SHORT TASK: Print each of the records below word for word, with every line unchanged.

MATERIAL PROVIDED:
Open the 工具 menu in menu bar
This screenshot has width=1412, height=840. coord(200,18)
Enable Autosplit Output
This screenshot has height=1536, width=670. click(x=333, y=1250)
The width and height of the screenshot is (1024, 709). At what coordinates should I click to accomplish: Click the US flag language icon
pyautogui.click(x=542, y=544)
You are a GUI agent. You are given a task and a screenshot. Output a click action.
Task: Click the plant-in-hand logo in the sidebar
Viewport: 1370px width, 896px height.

ANSWER TO THIS PROBLEM:
Open the 工具 menu in menu bar
This screenshot has width=1412, height=840. coord(200,18)
Enable Autosplit Output
This screenshot has height=1536, width=670. click(x=333, y=1250)
The width and height of the screenshot is (1024, 709). At what coordinates should I click to accomplish: Click the US flag language icon
pyautogui.click(x=542, y=544)
You are a GUI agent. You are given a task and a screenshot. Output a click action.
Task: Click the plant-in-hand logo in the sidebar
Viewport: 1370px width, 896px height.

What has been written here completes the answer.